In the last third, there was stlll coffee and earth notes in the forefront. The orange sweetness diminished and moved into the background with the exotic spice. This cigar ended quite smoothly – very flavorful and no harshness. The resulting nub was excellent – firm to the touch and cool in temperature.
Burn and Draw
Overall, I found the Partagas Benji Homage 62 to be a well-constructed cigar and this was reflected in the burn and draw. The Benji Homage 62 maintained a straight burn line from start to finish – requiring minimal touch-ups along the way. The resulting ash was on the firm side – with a light gray color. The burn rate and burn temperature were ideal.
|Burn of the Partagas Benji Homage 62|
I also found the draw to be low maintenance as well. It was not loose and not tight. The end result was a cigar that was very easy to derive flavor from.
Strength and Body
The Partagas Benji Homage 62 was one of those cigars that I term a “medium/medium” smoke. In other words, the strength is going to fall right in the middle of the spectrum at medium strength. This is also going to be a medium-bodied cigar where the flavors will have just enough depth – and just enough weight on the pallet.

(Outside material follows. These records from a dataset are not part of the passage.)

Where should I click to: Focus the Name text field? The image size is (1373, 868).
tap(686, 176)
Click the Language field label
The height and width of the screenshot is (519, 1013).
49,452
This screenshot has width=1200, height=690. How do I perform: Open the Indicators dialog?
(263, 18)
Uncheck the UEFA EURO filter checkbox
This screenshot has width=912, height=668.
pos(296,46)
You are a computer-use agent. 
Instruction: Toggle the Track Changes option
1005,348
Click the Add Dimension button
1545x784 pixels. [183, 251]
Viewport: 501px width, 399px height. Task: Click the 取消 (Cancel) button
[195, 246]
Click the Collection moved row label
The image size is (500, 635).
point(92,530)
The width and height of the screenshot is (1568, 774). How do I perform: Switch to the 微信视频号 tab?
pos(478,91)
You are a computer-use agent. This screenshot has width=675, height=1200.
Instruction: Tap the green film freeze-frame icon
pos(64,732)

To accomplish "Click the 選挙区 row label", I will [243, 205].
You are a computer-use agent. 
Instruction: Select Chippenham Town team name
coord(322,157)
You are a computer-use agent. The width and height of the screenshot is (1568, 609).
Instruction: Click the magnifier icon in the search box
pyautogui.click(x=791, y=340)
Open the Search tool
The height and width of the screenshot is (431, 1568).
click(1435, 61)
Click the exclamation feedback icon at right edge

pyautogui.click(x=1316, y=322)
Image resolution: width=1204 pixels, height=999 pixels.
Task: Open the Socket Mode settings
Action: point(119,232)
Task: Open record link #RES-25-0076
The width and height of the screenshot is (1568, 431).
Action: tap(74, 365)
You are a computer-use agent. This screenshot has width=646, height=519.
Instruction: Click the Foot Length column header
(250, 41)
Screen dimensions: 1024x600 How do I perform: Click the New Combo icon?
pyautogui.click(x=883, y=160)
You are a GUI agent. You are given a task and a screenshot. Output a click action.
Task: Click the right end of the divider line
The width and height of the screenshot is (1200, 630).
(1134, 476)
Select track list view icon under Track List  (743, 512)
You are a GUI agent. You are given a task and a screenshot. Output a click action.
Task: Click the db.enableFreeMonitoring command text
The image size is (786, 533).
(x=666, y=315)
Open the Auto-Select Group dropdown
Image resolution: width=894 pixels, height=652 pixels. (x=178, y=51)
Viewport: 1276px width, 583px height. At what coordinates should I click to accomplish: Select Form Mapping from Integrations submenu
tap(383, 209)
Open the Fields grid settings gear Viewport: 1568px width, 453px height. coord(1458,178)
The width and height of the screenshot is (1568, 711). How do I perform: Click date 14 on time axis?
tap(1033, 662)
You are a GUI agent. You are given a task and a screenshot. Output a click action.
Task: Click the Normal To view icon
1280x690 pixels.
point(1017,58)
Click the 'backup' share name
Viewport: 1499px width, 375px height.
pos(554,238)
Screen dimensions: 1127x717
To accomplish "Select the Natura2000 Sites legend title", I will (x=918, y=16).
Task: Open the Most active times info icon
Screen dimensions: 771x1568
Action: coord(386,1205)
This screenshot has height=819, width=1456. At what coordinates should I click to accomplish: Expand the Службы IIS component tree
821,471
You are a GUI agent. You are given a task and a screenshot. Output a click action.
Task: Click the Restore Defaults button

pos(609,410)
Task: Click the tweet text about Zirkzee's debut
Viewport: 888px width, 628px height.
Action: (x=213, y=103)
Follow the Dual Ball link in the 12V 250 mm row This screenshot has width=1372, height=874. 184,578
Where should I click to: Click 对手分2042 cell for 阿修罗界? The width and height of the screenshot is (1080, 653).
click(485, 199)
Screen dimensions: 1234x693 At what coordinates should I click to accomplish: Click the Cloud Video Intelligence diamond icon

The strength and body balanced each other nicely – with neither attribute overshadowing the other. I found that for this flavor profile, the “medium / medium” format worked perfectly.
The Partagas Benji Homage 62 was a tale of two cigars in my book. First up, I thought the first half of the cigar was very good. However it was the “back nine” in the second half where this cigar really shined – and became an excellent cigar. Overall this is a unique blend that is going to deliver a unique smoking experience. If this truly is the final project with Menendez’s name on it, he certainly is going out with a bang. I also think there is some real aging potential for this cigar to get even better – so its worth keeping an eye on it. This is a cigar I would recommend to either a novice or experienced cigar enthusiast. As for myself, it is one I would certainly smoke again. It’s worth a box split now – and it could become box worthy in the future.